# START OF Exercise materials

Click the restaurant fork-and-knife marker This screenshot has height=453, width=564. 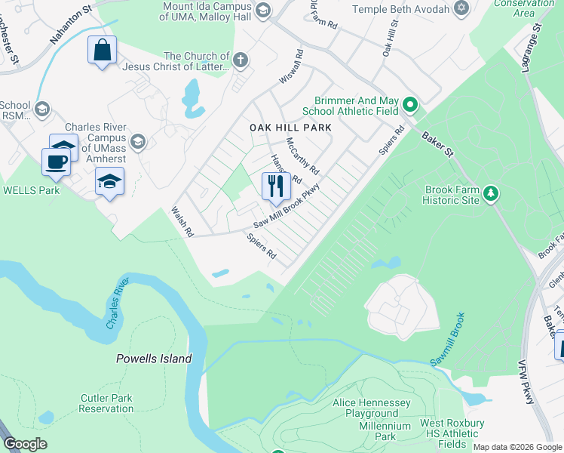[x=276, y=186]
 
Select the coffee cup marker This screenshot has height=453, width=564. [x=57, y=161]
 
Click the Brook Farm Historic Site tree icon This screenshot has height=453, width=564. [x=491, y=194]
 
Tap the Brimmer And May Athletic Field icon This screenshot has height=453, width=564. [x=409, y=104]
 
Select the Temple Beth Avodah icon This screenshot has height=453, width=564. [x=461, y=8]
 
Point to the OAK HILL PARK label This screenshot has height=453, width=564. [x=290, y=128]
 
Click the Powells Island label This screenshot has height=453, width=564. [x=154, y=359]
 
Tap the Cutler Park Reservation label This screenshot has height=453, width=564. [x=106, y=403]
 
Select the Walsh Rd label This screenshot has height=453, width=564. [x=182, y=223]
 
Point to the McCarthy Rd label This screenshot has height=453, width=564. [x=302, y=156]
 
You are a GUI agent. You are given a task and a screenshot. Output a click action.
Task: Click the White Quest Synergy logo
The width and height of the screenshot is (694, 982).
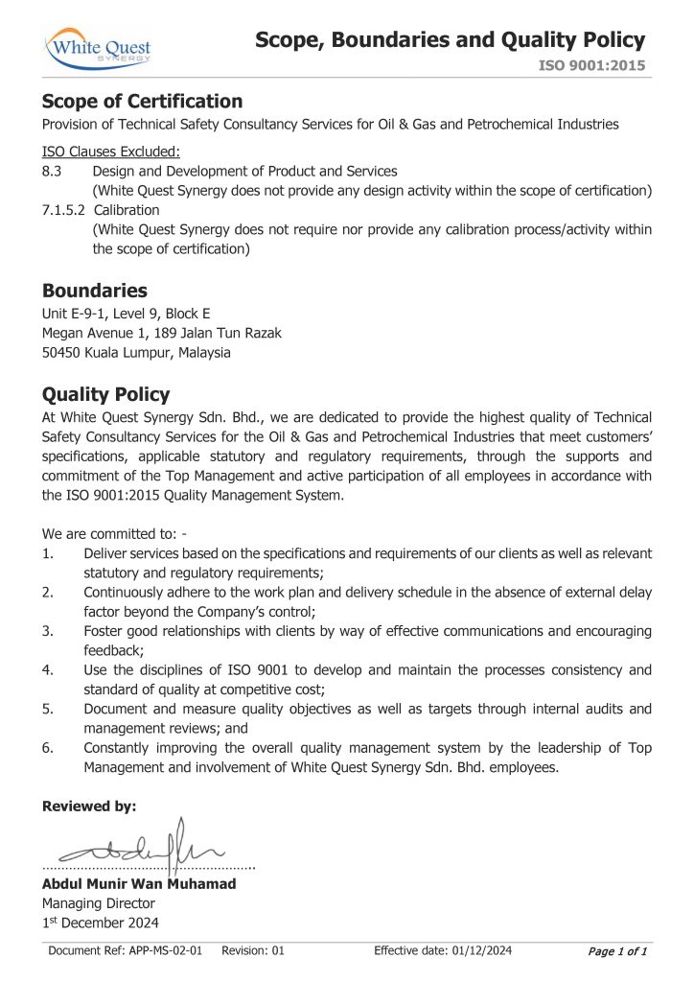pos(98,47)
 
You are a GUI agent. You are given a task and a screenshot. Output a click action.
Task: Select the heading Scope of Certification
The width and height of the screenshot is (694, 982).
pos(142,102)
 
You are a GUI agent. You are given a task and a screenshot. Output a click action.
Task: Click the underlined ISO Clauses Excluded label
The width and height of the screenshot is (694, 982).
pos(111,152)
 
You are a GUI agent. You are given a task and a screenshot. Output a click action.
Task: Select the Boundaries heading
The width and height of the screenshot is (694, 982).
pos(95,291)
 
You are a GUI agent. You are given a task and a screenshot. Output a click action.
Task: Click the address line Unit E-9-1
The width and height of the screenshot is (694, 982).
pos(127,314)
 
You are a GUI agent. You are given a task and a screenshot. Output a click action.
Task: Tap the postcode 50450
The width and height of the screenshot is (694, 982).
pos(61,352)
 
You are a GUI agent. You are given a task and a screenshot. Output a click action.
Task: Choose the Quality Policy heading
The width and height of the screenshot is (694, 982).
pos(106,394)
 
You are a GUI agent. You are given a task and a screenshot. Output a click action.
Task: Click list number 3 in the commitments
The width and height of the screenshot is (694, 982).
pos(48,630)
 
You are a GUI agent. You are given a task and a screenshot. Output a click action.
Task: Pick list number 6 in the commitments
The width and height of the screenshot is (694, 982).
pos(48,747)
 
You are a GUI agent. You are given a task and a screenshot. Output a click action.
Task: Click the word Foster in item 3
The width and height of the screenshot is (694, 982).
pos(104,630)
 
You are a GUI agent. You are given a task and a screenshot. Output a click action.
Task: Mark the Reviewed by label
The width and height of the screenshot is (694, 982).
pos(89,807)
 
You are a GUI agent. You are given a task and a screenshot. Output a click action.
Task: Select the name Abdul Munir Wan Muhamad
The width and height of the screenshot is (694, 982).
pos(139,883)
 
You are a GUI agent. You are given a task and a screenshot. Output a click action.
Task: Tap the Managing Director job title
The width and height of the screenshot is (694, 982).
pos(98,903)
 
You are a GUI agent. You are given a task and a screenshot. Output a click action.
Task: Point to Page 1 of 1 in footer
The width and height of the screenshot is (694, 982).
pos(617,951)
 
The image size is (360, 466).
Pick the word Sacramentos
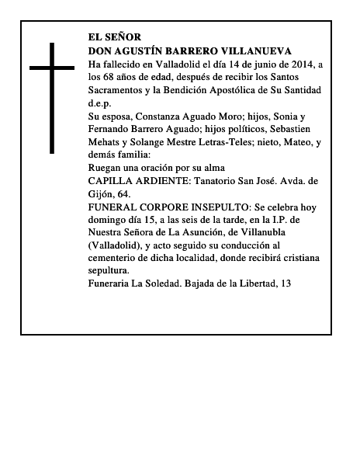pyautogui.click(x=117, y=90)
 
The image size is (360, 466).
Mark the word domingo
pyautogui.click(x=109, y=221)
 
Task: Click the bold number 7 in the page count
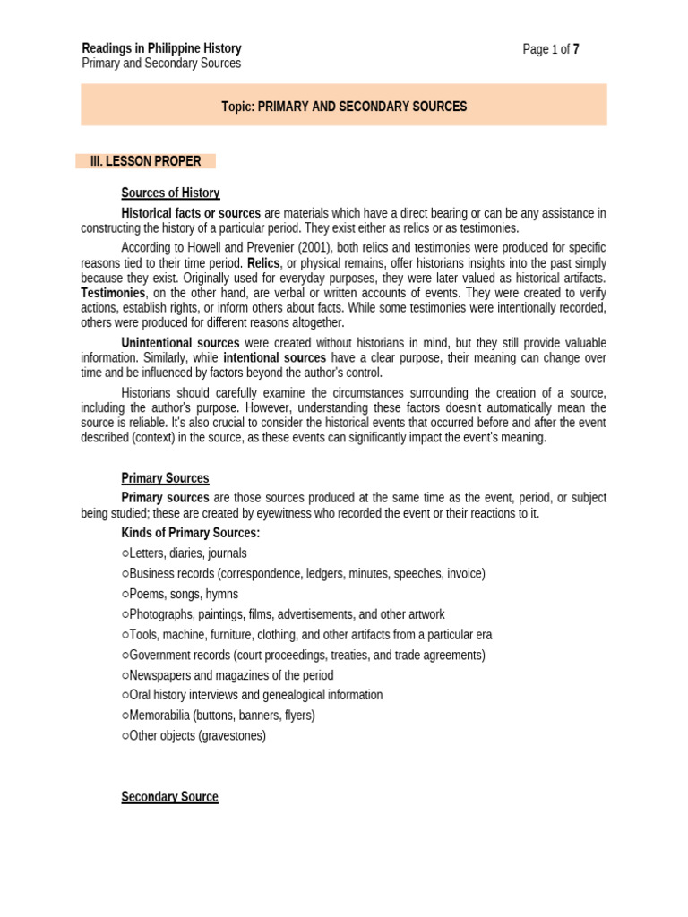[576, 49]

# END OF Exercise materials

> **Instructions to follow**:
Put the stretch from the line containing "Select the Walsh" through the line containing "pos(111,152)" into a Markdown table with the columns No. and Line, numbering each line and skipping blank lines. Leave the pictures out.

> **Result for this task**:
| No. | Line |
|---|---|
| 1 | Select the Walsh Rd label This screenshot has height=453, width=564. [x=182, y=223] |
| 2 | Point to the McCarthy Rd label This screenshot has height=453, width=564. [x=302, y=156] |
| 3 | You are a GUI agent. You are given a task and a screenshot. Output a click action. |
| 4 | Task: Click the White Quest Synergy logo |
| 5 | The width and height of the screenshot is (694, 982). |
| 6 | pos(98,47) |
| 7 | You are a GUI agent. You are given a task and a screenshot. Output a click action. |
| 8 | Task: Select the heading Scope of Certification |
| 9 | The width and height of the screenshot is (694, 982). |
| 10 | pos(142,102) |
| 11 | You are a GUI agent. You are given a task and a screenshot. Output a click action. |
| 12 | Task: Click the underlined ISO Clauses Excluded label |
| 13 | The width and height of the screenshot is (694, 982). |
| 14 | pos(111,152) |